Each entry should be written out again exactly, so that nothing is lost.

== Segment start ==

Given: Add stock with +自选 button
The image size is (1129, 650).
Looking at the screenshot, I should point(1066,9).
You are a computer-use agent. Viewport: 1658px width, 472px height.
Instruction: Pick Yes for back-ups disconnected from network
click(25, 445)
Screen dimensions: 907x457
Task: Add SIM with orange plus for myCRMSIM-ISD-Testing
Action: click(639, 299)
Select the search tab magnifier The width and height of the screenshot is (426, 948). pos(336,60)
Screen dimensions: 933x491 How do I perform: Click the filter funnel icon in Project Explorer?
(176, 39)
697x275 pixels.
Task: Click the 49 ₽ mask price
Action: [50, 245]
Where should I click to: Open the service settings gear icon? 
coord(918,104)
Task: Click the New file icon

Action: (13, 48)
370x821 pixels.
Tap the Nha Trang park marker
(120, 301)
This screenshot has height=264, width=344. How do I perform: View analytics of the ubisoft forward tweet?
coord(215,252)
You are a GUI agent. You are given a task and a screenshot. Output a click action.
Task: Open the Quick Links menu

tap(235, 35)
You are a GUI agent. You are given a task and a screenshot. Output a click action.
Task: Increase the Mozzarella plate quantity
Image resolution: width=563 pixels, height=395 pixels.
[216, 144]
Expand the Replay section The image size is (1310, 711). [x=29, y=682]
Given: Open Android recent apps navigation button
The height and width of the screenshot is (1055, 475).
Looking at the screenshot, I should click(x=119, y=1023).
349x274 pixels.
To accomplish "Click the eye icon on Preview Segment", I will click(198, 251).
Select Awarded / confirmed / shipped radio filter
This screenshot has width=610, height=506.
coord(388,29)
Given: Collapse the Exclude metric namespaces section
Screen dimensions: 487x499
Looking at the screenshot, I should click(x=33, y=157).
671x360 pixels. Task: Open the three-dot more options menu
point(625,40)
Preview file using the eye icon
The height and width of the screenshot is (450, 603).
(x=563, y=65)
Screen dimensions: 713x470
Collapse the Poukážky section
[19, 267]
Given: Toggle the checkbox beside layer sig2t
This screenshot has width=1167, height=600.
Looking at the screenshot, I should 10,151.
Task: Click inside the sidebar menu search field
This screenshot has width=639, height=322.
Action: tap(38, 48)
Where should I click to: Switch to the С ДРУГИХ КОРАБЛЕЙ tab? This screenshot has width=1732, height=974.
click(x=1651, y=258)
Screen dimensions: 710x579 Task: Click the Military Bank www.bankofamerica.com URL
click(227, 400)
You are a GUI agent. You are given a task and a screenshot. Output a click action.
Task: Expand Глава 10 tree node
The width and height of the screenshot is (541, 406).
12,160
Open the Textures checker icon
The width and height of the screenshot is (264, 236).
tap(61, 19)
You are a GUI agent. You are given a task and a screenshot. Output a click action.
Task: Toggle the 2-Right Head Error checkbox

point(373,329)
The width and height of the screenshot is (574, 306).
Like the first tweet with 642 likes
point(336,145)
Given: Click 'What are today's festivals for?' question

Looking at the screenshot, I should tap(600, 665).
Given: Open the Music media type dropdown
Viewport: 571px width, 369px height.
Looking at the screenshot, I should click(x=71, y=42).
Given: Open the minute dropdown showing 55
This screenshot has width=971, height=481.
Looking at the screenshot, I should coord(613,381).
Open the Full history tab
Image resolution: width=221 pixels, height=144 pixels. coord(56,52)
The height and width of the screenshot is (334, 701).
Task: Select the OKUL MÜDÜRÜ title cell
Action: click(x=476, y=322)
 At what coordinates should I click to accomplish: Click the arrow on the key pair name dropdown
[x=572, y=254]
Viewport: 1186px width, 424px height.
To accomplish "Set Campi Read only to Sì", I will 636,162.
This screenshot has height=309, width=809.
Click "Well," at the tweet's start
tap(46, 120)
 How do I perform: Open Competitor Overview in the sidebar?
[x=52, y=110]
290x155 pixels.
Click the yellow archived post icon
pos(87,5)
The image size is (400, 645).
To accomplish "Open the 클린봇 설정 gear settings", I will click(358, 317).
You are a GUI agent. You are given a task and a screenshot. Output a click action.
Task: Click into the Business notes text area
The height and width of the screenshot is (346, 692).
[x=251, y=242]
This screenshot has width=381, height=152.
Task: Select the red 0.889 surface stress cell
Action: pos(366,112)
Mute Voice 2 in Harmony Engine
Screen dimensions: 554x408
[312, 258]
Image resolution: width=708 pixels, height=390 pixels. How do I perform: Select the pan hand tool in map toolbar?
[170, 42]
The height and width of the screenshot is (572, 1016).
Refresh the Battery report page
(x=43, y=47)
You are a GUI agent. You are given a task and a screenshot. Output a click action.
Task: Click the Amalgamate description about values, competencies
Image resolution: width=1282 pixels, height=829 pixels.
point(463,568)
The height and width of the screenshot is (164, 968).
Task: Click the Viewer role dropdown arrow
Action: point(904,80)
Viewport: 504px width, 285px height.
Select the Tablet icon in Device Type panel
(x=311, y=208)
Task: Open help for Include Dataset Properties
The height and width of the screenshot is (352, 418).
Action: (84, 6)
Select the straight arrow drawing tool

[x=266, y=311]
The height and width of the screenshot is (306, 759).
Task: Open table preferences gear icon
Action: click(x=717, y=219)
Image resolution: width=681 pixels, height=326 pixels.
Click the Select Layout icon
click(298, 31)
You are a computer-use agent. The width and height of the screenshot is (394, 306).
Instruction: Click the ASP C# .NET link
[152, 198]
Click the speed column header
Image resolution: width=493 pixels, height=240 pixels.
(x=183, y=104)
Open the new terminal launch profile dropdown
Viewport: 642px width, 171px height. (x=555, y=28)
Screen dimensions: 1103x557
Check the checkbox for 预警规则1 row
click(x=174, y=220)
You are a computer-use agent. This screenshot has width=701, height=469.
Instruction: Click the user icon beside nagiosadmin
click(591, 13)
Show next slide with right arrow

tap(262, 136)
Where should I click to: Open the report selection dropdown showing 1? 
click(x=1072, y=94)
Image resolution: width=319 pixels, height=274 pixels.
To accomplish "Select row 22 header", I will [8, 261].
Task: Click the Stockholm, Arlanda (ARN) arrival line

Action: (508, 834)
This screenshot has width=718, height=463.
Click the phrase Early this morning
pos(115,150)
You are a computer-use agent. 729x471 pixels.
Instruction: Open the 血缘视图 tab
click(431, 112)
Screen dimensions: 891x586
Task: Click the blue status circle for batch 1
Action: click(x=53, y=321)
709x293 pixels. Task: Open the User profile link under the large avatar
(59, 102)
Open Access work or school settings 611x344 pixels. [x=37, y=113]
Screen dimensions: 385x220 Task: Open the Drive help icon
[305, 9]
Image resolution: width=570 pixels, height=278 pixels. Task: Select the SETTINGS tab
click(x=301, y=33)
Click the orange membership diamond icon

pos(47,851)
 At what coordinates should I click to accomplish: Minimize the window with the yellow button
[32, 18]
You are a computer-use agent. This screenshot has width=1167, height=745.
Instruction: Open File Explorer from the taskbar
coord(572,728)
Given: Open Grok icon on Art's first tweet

== Segment end ==

# Written solution
Given: Add stock with +自选 button
The image size is (1129, 650).
Looking at the screenshot, I should point(1066,9).
You are a computer-use agent. Viewport: 1658px width, 472px height.
Instruction: Pick Yes for back-ups disconnected from network
click(25, 445)
Screen dimensions: 907x457
Task: Add SIM with orange plus for myCRMSIM-ISD-Testing
Action: click(639, 299)
Select the search tab magnifier The width and height of the screenshot is (426, 948). pos(336,60)
Screen dimensions: 933x491 How do I perform: Click the filter funnel icon in Project Explorer?
(176, 39)
697x275 pixels.
Task: Click the 49 ₽ mask price
Action: [50, 245]
Where should I click to: Open the service settings gear icon? 
coord(918,104)
Task: Click the New file icon

Action: (13, 48)
370x821 pixels.
Tap the Nha Trang park marker
(120, 301)
This screenshot has height=264, width=344. How do I perform: View analytics of the ubisoft forward tweet?
coord(215,252)
You are a GUI agent. You are given a task and a screenshot. Output a click action.
Task: Open the Quick Links menu

tap(235, 35)
You are a GUI agent. You are given a task and a screenshot. Output a click action.
Task: Increase the Mozzarella plate quantity
Image resolution: width=563 pixels, height=395 pixels.
[216, 144]
Expand the Replay section The image size is (1310, 711). [x=29, y=682]
Given: Open Android recent apps navigation button
The height and width of the screenshot is (1055, 475).
Looking at the screenshot, I should click(x=119, y=1023).
349x274 pixels.
To accomplish "Click the eye icon on Preview Segment", I will click(198, 251).
Select Awarded / confirmed / shipped radio filter
This screenshot has width=610, height=506.
coord(388,29)
Given: Collapse the Exclude metric namespaces section
Screen dimensions: 487x499
Looking at the screenshot, I should click(x=33, y=157).
671x360 pixels. Task: Open the three-dot more options menu
point(625,40)
Preview file using the eye icon
The height and width of the screenshot is (450, 603).
(x=563, y=65)
Screen dimensions: 713x470
Collapse the Poukážky section
[19, 267]
Given: Toggle the checkbox beside layer sig2t
This screenshot has width=1167, height=600.
Looking at the screenshot, I should 10,151.
Task: Click inside the sidebar menu search field
This screenshot has width=639, height=322.
Action: tap(38, 48)
Where should I click to: Switch to the С ДРУГИХ КОРАБЛЕЙ tab? This screenshot has width=1732, height=974.
click(x=1651, y=258)
Screen dimensions: 710x579 Task: Click the Military Bank www.bankofamerica.com URL
click(227, 400)
You are a GUI agent. You are given a task and a screenshot. Output a click action.
Task: Expand Глава 10 tree node
The width and height of the screenshot is (541, 406).
12,160
Open the Textures checker icon
The width and height of the screenshot is (264, 236).
tap(61, 19)
You are a GUI agent. You are given a task and a screenshot. Output a click action.
Task: Toggle the 2-Right Head Error checkbox

point(373,329)
The width and height of the screenshot is (574, 306).
Like the first tweet with 642 likes
point(336,145)
Given: Click 'What are today's festivals for?' question

Looking at the screenshot, I should tap(600, 665).
Given: Open the Music media type dropdown
Viewport: 571px width, 369px height.
Looking at the screenshot, I should click(x=71, y=42).
Given: Open the minute dropdown showing 55
This screenshot has width=971, height=481.
Looking at the screenshot, I should coord(613,381).
Open the Full history tab
Image resolution: width=221 pixels, height=144 pixels. coord(56,52)
The height and width of the screenshot is (334, 701).
Task: Select the OKUL MÜDÜRÜ title cell
Action: click(x=476, y=322)
 At what coordinates should I click to accomplish: Click the arrow on the key pair name dropdown
[x=572, y=254]
Viewport: 1186px width, 424px height.
To accomplish "Set Campi Read only to Sì", I will 636,162.
This screenshot has height=309, width=809.
Click "Well," at the tweet's start
tap(46, 120)
 How do I perform: Open Competitor Overview in the sidebar?
[x=52, y=110]
290x155 pixels.
Click the yellow archived post icon
pos(87,5)
The image size is (400, 645).
To accomplish "Open the 클린봇 설정 gear settings", I will click(358, 317).
You are a GUI agent. You are given a task and a screenshot. Output a click action.
Task: Click into the Business notes text area
The height and width of the screenshot is (346, 692).
[x=251, y=242]
This screenshot has width=381, height=152.
Task: Select the red 0.889 surface stress cell
Action: pos(366,112)
Mute Voice 2 in Harmony Engine
Screen dimensions: 554x408
[312, 258]
Image resolution: width=708 pixels, height=390 pixels. How do I perform: Select the pan hand tool in map toolbar?
[170, 42]
The height and width of the screenshot is (572, 1016).
Refresh the Battery report page
(x=43, y=47)
You are a GUI agent. You are given a task and a screenshot. Output a click action.
Task: Click the Amalgamate description about values, competencies
Image resolution: width=1282 pixels, height=829 pixels.
point(463,568)
The height and width of the screenshot is (164, 968).
Task: Click the Viewer role dropdown arrow
Action: point(904,80)
Viewport: 504px width, 285px height.
Select the Tablet icon in Device Type panel
(x=311, y=208)
Task: Open help for Include Dataset Properties
The height and width of the screenshot is (352, 418).
Action: (84, 6)
Select the straight arrow drawing tool

[x=266, y=311]
The height and width of the screenshot is (306, 759).
Task: Open table preferences gear icon
Action: click(x=717, y=219)
Image resolution: width=681 pixels, height=326 pixels.
Click the Select Layout icon
click(298, 31)
You are a computer-use agent. The width and height of the screenshot is (394, 306).
Instruction: Click the ASP C# .NET link
[152, 198]
Click the speed column header
Image resolution: width=493 pixels, height=240 pixels.
(x=183, y=104)
Open the new terminal launch profile dropdown
Viewport: 642px width, 171px height. (x=555, y=28)
Screen dimensions: 1103x557
Check the checkbox for 预警规则1 row
click(x=174, y=220)
You are a computer-use agent. This screenshot has width=701, height=469.
Instruction: Click the user icon beside nagiosadmin
click(591, 13)
Show next slide with right arrow

tap(262, 136)
Where should I click to: Open the report selection dropdown showing 1? 
click(x=1072, y=94)
Image resolution: width=319 pixels, height=274 pixels.
To accomplish "Select row 22 header", I will [8, 261].
Task: Click the Stockholm, Arlanda (ARN) arrival line

Action: (508, 834)
This screenshot has width=718, height=463.
Click the phrase Early this morning
pos(115,150)
You are a computer-use agent. 729x471 pixels.
Instruction: Open the 血缘视图 tab
click(431, 112)
Screen dimensions: 891x586
Task: Click the blue status circle for batch 1
Action: click(x=53, y=321)
709x293 pixels. Task: Open the User profile link under the large avatar
(59, 102)
Open Access work or school settings 611x344 pixels. [x=37, y=113]
Screen dimensions: 385x220 Task: Open the Drive help icon
[305, 9]
Image resolution: width=570 pixels, height=278 pixels. Task: Select the SETTINGS tab
click(x=301, y=33)
Click the orange membership diamond icon

pos(47,851)
 At what coordinates should I click to accomplish: Minimize the window with the yellow button
[32, 18]
You are a computer-use agent. This screenshot has width=1167, height=745.
Instruction: Open File Explorer from the taskbar
coord(572,728)
Given: Open Grok icon on Art's first tweet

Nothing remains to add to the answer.